前回は大きな数字の単位について紹介しましたが、今回は小さな数字について紹介します。
0.1から順に分(ぶ)、0.01が厘(りん)、0.001が毛(もう)、この辺りまでは聞いたことがあるかもしれません。(よく野球の打率に厘が出てきますね)
以降は糸(し)、忽(こつ)、微(び)、繊(せん)、沙(しゃ)、塵(じん)、挨(あい)、緲(びょう)、漠(ばく)、
模糊(もこ)、逡巡(しゅんじゅん)、須臾(しゅゆ)、瞬息(しゅんそく)、弾指(だんし)、刹那(せつな)、
六徳(りっとく)、虚空(こくう)、清浄(しょうじょう)、阿頼耶(あらや)、阿摩羅(あまら)、涅槃寂静(ねはんじゃくじょう)と続きます。
小さな数字の単位はなかなか使うことはありませんが、逡巡や刹那という単語は見かけることがあるかもしれません。
刹那は「ほんの一瞬」という意味で使われます。
逡巡は「決断できずにためらうこと、ぐずぐずすること」という意味なのですが、
数値としては10のマイナス14乗、0.00000000000001の事ですから一瞬のためらいですよね。なるほど確かに。
10のマイナス17乗の「弾指(だんし)」という単位は仏教で指を弾く行為「弾指(たんじ)」からきています。
主に禅宗のお坊さんが行う行為で、いわゆる指パッチンですね。これが極めて短い時間という意味で小数の単位としても使われます。
そして、さらにその下の単位である「刹那(せつな)」「六徳(りっとく)」「虚空(こくう)」「清浄(しょうじょう)」
「阿頼耶(あらや)」「阿摩羅(あまら)」「涅槃寂静(ねはんじゃくじょう)」も全て仏教用語です。
「涅槃寂静」などはいかにも仏教という感じがしますね。
煩悩の炎の吹き消された悟りの世界である涅槃は、静かな安らぎの境地であるという意味となります。

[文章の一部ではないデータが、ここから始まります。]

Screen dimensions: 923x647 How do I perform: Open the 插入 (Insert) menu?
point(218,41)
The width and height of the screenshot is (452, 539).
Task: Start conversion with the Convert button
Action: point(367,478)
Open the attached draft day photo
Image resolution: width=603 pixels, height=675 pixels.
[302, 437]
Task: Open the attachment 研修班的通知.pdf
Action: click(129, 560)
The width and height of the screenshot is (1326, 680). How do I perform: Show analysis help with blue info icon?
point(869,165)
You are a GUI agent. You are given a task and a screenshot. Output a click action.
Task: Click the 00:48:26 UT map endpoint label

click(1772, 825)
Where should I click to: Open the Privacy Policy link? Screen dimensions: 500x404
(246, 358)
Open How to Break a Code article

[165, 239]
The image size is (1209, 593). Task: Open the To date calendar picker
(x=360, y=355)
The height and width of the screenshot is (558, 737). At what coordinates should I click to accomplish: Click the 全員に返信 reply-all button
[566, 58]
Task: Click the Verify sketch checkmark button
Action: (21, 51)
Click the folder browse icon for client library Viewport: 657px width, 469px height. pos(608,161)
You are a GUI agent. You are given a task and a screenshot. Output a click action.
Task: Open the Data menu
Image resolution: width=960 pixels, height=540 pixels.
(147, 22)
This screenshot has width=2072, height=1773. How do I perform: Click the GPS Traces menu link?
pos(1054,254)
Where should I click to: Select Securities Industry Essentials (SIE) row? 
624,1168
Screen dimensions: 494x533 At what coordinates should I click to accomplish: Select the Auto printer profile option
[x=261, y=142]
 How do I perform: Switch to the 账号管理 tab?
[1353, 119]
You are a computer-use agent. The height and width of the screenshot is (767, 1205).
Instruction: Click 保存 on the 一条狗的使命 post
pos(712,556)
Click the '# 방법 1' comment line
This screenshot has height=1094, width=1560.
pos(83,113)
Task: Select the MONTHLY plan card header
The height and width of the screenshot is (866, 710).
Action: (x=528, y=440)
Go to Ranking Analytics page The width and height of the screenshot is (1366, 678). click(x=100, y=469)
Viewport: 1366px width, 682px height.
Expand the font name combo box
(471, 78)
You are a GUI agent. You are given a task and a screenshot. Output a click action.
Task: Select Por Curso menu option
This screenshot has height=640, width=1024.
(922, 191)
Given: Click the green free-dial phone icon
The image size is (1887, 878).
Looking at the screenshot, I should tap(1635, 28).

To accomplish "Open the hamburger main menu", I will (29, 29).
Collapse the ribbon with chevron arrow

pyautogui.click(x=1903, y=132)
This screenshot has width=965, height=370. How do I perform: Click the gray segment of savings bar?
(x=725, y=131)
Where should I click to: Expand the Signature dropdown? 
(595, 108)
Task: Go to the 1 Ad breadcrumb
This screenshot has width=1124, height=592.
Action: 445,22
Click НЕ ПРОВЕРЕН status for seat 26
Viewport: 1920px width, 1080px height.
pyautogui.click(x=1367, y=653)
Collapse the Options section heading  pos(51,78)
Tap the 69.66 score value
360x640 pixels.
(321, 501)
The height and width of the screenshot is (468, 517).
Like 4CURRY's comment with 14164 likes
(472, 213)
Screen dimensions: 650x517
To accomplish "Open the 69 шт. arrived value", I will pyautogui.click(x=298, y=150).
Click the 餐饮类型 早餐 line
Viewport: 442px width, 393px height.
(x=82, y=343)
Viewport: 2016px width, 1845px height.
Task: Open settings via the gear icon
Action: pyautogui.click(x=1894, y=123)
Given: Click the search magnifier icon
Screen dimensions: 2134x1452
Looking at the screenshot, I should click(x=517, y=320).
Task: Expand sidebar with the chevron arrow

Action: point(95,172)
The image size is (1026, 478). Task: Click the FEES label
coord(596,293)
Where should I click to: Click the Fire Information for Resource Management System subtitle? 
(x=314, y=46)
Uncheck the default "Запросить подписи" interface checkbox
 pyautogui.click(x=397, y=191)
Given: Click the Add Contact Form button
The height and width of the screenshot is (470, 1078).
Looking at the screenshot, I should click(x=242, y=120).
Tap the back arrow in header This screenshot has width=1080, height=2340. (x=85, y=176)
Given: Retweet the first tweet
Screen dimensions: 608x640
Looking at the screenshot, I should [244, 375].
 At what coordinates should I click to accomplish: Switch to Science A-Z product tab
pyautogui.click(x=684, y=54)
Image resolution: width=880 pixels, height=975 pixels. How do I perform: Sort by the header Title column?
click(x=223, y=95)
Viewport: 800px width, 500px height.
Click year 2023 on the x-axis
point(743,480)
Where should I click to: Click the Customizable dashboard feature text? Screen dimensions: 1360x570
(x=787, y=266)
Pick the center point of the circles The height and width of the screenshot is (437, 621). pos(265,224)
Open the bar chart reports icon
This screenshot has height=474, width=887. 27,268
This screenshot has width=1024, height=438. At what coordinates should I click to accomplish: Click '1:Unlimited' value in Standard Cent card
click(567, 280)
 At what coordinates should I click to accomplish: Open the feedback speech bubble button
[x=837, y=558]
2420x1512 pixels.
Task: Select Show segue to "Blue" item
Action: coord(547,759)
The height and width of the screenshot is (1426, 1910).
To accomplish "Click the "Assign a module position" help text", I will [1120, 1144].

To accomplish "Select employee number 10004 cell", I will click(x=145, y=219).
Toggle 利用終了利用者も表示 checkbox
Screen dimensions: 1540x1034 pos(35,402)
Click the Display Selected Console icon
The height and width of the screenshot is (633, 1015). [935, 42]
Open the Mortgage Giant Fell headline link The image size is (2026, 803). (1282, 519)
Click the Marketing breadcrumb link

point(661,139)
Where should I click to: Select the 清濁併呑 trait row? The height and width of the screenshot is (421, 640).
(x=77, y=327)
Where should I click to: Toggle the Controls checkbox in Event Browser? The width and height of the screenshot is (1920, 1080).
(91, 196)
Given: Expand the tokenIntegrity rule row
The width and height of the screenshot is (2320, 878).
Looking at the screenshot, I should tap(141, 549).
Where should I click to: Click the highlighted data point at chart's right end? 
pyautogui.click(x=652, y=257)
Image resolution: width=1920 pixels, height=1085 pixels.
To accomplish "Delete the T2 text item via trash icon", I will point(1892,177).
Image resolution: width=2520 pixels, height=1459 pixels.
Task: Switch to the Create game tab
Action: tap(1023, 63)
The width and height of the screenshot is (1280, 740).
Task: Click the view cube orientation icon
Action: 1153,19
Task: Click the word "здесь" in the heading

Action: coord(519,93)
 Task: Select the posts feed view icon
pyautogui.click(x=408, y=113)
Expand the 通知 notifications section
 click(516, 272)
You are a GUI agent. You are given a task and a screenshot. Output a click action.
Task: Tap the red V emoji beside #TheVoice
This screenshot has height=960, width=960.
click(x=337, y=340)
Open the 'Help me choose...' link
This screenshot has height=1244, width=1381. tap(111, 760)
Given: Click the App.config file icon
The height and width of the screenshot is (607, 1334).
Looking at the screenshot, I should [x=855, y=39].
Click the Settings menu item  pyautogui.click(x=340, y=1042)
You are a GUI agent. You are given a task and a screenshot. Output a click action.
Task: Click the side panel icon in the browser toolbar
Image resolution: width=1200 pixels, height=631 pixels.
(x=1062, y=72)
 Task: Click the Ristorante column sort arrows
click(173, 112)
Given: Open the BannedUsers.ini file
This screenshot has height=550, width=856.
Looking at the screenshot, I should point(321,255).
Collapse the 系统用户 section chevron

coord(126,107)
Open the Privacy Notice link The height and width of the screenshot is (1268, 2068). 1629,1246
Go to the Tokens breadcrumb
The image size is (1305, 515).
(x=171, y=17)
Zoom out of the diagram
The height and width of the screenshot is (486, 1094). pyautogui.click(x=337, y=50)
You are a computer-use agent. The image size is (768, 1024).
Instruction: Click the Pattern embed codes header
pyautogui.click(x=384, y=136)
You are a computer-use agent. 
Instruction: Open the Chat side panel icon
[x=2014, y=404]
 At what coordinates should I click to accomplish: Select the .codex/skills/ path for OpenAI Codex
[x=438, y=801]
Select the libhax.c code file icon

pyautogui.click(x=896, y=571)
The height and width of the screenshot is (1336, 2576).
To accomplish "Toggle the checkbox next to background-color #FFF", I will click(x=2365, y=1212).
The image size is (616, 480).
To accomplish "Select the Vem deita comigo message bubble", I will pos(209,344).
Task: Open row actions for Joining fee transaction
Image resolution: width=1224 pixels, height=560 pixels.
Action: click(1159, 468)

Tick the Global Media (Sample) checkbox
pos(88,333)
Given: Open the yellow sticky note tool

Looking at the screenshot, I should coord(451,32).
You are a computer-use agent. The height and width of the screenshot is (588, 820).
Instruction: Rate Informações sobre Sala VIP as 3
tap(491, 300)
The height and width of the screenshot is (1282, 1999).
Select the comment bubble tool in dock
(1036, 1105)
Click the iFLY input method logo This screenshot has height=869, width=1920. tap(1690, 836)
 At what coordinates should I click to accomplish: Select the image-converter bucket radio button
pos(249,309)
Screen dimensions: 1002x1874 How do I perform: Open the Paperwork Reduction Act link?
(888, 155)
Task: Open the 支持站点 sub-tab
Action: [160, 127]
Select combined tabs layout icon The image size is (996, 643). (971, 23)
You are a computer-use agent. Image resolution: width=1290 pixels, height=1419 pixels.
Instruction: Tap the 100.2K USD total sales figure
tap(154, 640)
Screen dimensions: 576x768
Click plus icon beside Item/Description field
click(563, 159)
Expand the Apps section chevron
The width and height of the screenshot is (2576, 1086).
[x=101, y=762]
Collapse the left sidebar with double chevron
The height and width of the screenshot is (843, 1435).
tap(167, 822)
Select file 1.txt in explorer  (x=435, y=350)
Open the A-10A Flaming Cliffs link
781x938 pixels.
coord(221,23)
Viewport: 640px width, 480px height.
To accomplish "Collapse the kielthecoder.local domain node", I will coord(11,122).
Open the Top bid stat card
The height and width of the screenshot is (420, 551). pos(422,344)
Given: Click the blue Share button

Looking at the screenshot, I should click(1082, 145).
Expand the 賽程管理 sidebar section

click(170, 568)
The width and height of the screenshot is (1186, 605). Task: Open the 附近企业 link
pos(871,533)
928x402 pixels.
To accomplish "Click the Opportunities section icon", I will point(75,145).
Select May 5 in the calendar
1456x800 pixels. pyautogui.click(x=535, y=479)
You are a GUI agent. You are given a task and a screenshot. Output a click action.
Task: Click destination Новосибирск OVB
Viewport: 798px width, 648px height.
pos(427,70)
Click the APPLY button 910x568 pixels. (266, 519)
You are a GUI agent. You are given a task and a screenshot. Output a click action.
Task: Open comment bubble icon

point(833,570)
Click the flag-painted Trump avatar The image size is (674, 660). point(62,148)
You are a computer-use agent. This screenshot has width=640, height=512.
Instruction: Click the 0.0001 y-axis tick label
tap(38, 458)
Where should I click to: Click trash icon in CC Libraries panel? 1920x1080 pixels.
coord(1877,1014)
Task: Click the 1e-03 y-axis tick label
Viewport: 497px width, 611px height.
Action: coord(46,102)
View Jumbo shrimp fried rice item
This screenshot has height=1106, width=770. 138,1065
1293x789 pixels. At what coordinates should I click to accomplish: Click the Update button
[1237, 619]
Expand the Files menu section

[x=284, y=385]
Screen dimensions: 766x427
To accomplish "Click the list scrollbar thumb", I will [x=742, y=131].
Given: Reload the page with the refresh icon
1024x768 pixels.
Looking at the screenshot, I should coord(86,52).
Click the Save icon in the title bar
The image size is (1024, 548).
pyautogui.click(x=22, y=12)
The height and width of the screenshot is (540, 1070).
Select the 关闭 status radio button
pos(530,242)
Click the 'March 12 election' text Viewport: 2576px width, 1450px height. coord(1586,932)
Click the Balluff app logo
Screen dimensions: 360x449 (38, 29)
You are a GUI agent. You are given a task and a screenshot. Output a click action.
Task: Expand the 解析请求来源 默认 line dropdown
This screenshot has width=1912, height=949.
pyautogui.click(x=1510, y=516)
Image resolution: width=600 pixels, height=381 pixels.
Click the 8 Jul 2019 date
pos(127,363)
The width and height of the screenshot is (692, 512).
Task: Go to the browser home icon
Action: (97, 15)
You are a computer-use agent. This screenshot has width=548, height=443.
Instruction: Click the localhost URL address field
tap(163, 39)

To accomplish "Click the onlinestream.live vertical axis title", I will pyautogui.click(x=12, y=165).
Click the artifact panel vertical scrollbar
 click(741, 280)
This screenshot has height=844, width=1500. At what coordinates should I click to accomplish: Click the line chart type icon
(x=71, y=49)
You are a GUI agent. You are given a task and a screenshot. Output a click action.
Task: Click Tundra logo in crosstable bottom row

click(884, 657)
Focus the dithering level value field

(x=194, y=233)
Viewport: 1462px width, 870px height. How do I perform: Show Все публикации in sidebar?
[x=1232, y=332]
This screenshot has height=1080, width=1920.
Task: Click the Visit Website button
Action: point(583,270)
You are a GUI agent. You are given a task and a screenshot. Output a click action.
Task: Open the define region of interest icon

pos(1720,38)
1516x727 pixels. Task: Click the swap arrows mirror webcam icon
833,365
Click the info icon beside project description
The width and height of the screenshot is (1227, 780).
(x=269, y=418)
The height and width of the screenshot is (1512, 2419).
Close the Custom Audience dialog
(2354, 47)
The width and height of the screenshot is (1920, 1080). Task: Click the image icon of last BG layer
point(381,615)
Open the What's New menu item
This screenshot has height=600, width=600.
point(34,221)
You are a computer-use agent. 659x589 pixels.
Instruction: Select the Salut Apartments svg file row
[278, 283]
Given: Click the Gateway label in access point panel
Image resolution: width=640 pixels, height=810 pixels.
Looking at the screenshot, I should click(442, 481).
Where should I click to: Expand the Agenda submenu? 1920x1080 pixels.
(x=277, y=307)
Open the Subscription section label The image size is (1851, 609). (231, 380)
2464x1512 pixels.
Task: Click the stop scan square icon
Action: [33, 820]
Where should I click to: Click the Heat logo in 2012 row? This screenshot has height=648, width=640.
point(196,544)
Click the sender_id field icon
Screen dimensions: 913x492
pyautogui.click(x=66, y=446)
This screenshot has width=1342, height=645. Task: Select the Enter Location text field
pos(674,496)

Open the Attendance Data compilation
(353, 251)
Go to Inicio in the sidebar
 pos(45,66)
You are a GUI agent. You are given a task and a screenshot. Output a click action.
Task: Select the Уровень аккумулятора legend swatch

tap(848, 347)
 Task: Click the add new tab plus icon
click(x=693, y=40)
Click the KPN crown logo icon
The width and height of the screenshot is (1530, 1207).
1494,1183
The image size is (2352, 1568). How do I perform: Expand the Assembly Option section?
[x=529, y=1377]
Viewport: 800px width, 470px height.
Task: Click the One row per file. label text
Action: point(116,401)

極めて小さい数というものはその様な境地ということでしょうか。
数字に起こすと0.000000000000000000000001と0が実に24個付きます。
もはや無いに等しいですね。
大きい数の数え方との大きな違いは、1桁進むごとに数詞が変わることです。
大きい数では万進(まんしん)といって、4桁ごとに数詞が変わります。
十、百、千を重ねて使うことで、大きな数を表現していたのですね。
小さい数にはこれがないので、数詞で表現できる数も少なくなります。
ニーズが少なく、表現できなくても困らなかったそうです。
大きい数も小さい数も、数え方は『華厳経』など仏教の経典や前回紹介した『塵劫記』に載っています。
他にも昔作られた数詞はいろいろあるそうです。
興味のある方はぜひ調べてみてください。